▶ _STORED DATA_
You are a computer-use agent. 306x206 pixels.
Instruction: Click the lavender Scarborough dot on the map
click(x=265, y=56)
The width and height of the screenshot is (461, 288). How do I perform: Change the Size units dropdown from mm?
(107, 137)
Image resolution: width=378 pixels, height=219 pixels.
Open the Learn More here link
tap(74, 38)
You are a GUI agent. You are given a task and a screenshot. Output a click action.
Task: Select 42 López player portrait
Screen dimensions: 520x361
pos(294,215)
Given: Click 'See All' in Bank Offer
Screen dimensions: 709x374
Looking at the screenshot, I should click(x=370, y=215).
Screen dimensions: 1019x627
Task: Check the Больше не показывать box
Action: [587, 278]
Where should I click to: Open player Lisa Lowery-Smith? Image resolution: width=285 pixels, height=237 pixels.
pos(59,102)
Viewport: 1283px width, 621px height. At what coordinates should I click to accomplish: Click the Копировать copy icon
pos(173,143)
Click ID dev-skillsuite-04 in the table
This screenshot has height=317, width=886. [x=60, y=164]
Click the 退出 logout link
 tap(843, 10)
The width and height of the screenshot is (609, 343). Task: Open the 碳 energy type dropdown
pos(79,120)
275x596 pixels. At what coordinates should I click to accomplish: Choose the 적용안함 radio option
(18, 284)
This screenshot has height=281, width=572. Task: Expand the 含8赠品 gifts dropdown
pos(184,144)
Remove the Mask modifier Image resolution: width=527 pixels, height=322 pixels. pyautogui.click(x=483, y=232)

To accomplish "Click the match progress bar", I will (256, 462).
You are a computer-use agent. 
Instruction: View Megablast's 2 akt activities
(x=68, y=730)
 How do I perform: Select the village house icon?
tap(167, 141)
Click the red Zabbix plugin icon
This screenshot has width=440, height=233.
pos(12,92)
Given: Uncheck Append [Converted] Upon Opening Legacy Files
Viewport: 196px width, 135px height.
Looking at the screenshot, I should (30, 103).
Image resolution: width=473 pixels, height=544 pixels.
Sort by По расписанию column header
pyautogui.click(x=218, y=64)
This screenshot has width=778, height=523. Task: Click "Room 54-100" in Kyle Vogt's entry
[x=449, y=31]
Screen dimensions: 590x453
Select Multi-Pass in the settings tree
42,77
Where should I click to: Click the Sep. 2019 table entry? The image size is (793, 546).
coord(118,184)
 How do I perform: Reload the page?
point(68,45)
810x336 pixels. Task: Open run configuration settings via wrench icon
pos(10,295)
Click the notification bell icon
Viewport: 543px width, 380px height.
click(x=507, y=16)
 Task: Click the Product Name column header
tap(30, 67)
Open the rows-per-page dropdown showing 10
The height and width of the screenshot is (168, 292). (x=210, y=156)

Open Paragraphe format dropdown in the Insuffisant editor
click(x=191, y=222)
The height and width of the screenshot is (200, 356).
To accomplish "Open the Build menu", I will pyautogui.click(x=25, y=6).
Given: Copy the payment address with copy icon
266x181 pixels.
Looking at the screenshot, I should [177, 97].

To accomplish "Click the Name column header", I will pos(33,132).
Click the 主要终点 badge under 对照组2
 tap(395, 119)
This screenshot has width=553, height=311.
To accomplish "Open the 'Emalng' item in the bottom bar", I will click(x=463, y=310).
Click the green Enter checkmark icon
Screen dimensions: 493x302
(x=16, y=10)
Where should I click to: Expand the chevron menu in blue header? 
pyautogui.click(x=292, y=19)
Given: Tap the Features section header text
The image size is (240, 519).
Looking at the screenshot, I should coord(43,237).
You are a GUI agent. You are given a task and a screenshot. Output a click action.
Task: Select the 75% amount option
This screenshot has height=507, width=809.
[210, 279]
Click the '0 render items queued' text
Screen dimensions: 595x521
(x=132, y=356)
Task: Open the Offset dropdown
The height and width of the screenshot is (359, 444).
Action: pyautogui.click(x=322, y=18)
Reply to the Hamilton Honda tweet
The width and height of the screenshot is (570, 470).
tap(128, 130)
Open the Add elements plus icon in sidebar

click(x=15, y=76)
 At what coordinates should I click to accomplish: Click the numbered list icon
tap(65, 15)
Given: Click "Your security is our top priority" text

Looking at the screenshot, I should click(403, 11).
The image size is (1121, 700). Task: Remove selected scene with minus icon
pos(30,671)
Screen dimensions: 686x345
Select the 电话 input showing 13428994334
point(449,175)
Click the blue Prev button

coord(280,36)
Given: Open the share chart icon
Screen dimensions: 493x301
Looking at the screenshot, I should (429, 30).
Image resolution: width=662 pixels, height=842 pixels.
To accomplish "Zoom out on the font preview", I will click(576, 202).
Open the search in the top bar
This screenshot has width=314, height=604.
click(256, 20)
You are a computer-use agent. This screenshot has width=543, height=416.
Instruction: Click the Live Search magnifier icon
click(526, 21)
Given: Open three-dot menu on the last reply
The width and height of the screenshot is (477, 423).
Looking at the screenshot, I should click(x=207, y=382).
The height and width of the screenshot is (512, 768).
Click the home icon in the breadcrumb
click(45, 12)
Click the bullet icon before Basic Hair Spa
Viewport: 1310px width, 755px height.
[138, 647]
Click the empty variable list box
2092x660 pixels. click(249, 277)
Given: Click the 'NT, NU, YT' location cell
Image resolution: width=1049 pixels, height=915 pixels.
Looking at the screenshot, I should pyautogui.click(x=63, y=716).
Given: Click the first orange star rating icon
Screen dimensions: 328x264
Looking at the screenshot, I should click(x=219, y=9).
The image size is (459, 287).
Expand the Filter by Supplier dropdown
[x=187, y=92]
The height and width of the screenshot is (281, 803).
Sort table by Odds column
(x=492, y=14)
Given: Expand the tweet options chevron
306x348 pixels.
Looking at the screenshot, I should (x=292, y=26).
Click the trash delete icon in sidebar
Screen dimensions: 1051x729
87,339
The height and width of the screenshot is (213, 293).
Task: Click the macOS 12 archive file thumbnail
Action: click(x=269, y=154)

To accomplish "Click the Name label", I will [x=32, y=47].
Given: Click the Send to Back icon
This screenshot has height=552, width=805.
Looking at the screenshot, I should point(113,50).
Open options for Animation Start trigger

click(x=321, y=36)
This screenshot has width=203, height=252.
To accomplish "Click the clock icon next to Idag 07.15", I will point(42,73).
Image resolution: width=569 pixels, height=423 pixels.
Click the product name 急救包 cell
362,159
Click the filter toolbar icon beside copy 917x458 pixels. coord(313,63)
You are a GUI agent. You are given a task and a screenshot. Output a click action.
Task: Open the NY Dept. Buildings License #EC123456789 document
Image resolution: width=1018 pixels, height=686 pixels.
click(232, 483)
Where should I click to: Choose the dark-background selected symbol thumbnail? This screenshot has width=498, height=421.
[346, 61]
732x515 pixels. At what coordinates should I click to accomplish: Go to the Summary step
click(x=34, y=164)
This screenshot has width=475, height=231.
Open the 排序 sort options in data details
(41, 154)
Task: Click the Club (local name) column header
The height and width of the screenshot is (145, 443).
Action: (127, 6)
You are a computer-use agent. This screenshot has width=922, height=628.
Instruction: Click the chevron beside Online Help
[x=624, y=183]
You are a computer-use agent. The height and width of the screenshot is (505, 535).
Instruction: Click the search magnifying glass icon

▶ _EXERCISE GOAL_
Copy the whole listing once more, exactly.

▶ _COMPLETED TASK_
You are a computer-use agent. 306x206 pixels.
Instruction: Click the lavender Scarborough dot on the map
click(x=265, y=56)
The width and height of the screenshot is (461, 288). How do I perform: Change the Size units dropdown from mm?
(107, 137)
Image resolution: width=378 pixels, height=219 pixels.
Open the Learn More here link
tap(74, 38)
You are a GUI agent. You are given a task and a screenshot. Output a click action.
Task: Select 42 López player portrait
Screen dimensions: 520x361
pos(294,215)
Given: Click 'See All' in Bank Offer
Screen dimensions: 709x374
Looking at the screenshot, I should click(x=370, y=215).
Screen dimensions: 1019x627
Task: Check the Больше не показывать box
Action: [587, 278]
Where should I click to: Open player Lisa Lowery-Smith? Image resolution: width=285 pixels, height=237 pixels.
pos(59,102)
Viewport: 1283px width, 621px height. At what coordinates should I click to accomplish: Click the Копировать copy icon
pos(173,143)
Click ID dev-skillsuite-04 in the table
This screenshot has height=317, width=886. [x=60, y=164]
Click the 退出 logout link
 tap(843, 10)
The width and height of the screenshot is (609, 343). Task: Open the 碳 energy type dropdown
pos(79,120)
275x596 pixels. At what coordinates should I click to accomplish: Choose the 적용안함 radio option
(18, 284)
This screenshot has height=281, width=572. Task: Expand the 含8赠品 gifts dropdown
pos(184,144)
Remove the Mask modifier Image resolution: width=527 pixels, height=322 pixels. pyautogui.click(x=483, y=232)

To accomplish "Click the match progress bar", I will (256, 462).
You are a computer-use agent. 
Instruction: View Megablast's 2 akt activities
(x=68, y=730)
 How do I perform: Select the village house icon?
tap(167, 141)
Click the red Zabbix plugin icon
This screenshot has width=440, height=233.
pos(12,92)
Given: Uncheck Append [Converted] Upon Opening Legacy Files
Viewport: 196px width, 135px height.
Looking at the screenshot, I should (30, 103).
Image resolution: width=473 pixels, height=544 pixels.
Sort by По расписанию column header
pyautogui.click(x=218, y=64)
This screenshot has width=778, height=523. Task: Click "Room 54-100" in Kyle Vogt's entry
[x=449, y=31]
Screen dimensions: 590x453
Select Multi-Pass in the settings tree
42,77
Where should I click to: Click the Sep. 2019 table entry? The image size is (793, 546).
coord(118,184)
 How do I perform: Reload the page?
point(68,45)
810x336 pixels. Task: Open run configuration settings via wrench icon
pos(10,295)
Click the notification bell icon
Viewport: 543px width, 380px height.
click(x=507, y=16)
 Task: Click the Product Name column header
tap(30, 67)
Open the rows-per-page dropdown showing 10
The height and width of the screenshot is (168, 292). (x=210, y=156)

Open Paragraphe format dropdown in the Insuffisant editor
click(x=191, y=222)
The height and width of the screenshot is (200, 356).
To accomplish "Open the Build menu", I will pyautogui.click(x=25, y=6).
Given: Copy the payment address with copy icon
266x181 pixels.
Looking at the screenshot, I should [177, 97].

To accomplish "Click the Name column header", I will pos(33,132).
Click the 主要终点 badge under 对照组2
 tap(395, 119)
This screenshot has width=553, height=311.
To accomplish "Open the 'Emalng' item in the bottom bar", I will click(x=463, y=310).
Click the green Enter checkmark icon
Screen dimensions: 493x302
(x=16, y=10)
Where should I click to: Expand the chevron menu in blue header? 
pyautogui.click(x=292, y=19)
Given: Tap the Features section header text
The image size is (240, 519).
Looking at the screenshot, I should coord(43,237).
You are a GUI agent. You are given a task and a screenshot. Output a click action.
Task: Select the 75% amount option
This screenshot has height=507, width=809.
[210, 279]
Click the '0 render items queued' text
Screen dimensions: 595x521
(x=132, y=356)
Task: Open the Offset dropdown
The height and width of the screenshot is (359, 444).
Action: pyautogui.click(x=322, y=18)
Reply to the Hamilton Honda tweet
The width and height of the screenshot is (570, 470).
tap(128, 130)
Open the Add elements plus icon in sidebar

click(x=15, y=76)
 At what coordinates should I click to accomplish: Click the numbered list icon
tap(65, 15)
Given: Click "Your security is our top priority" text

Looking at the screenshot, I should click(403, 11).
The image size is (1121, 700). Task: Remove selected scene with minus icon
pos(30,671)
Screen dimensions: 686x345
Select the 电话 input showing 13428994334
point(449,175)
Click the blue Prev button

coord(280,36)
Given: Open the share chart icon
Screen dimensions: 493x301
Looking at the screenshot, I should (429, 30).
Image resolution: width=662 pixels, height=842 pixels.
To accomplish "Zoom out on the font preview", I will click(576, 202).
Open the search in the top bar
This screenshot has width=314, height=604.
click(256, 20)
You are a computer-use agent. This screenshot has width=543, height=416.
Instruction: Click the Live Search magnifier icon
click(526, 21)
Given: Open three-dot menu on the last reply
The width and height of the screenshot is (477, 423).
Looking at the screenshot, I should click(x=207, y=382).
The height and width of the screenshot is (512, 768).
Click the home icon in the breadcrumb
click(45, 12)
Click the bullet icon before Basic Hair Spa
Viewport: 1310px width, 755px height.
[138, 647]
Click the empty variable list box
2092x660 pixels. click(249, 277)
Given: Click the 'NT, NU, YT' location cell
Image resolution: width=1049 pixels, height=915 pixels.
Looking at the screenshot, I should pyautogui.click(x=63, y=716).
Given: Click the first orange star rating icon
Screen dimensions: 328x264
Looking at the screenshot, I should click(x=219, y=9).
The image size is (459, 287).
Expand the Filter by Supplier dropdown
[x=187, y=92]
The height and width of the screenshot is (281, 803).
Sort table by Odds column
(x=492, y=14)
Given: Expand the tweet options chevron
306x348 pixels.
Looking at the screenshot, I should (x=292, y=26).
Click the trash delete icon in sidebar
Screen dimensions: 1051x729
87,339
The height and width of the screenshot is (213, 293).
Task: Click the macOS 12 archive file thumbnail
Action: click(x=269, y=154)

To accomplish "Click the Name label", I will [x=32, y=47].
Given: Click the Send to Back icon
This screenshot has height=552, width=805.
Looking at the screenshot, I should point(113,50).
Open options for Animation Start trigger

click(x=321, y=36)
This screenshot has width=203, height=252.
To accomplish "Click the clock icon next to Idag 07.15", I will point(42,73).
Image resolution: width=569 pixels, height=423 pixels.
Click the product name 急救包 cell
362,159
Click the filter toolbar icon beside copy 917x458 pixels. coord(313,63)
You are a GUI agent. You are given a task and a screenshot. Output a click action.
Task: Open the NY Dept. Buildings License #EC123456789 document
Image resolution: width=1018 pixels, height=686 pixels.
click(232, 483)
Where should I click to: Choose the dark-background selected symbol thumbnail? This screenshot has width=498, height=421.
[346, 61]
732x515 pixels. At what coordinates should I click to accomplish: Go to the Summary step
click(x=34, y=164)
This screenshot has width=475, height=231.
Open the 排序 sort options in data details
(41, 154)
Task: Click the Club (local name) column header
The height and width of the screenshot is (145, 443).
Action: (127, 6)
You are a computer-use agent. This screenshot has width=922, height=628.
Instruction: Click the chevron beside Online Help
[x=624, y=183]
You are a computer-use agent. The height and width of the screenshot is (505, 535).
Instruction: Click the search magnifying glass icon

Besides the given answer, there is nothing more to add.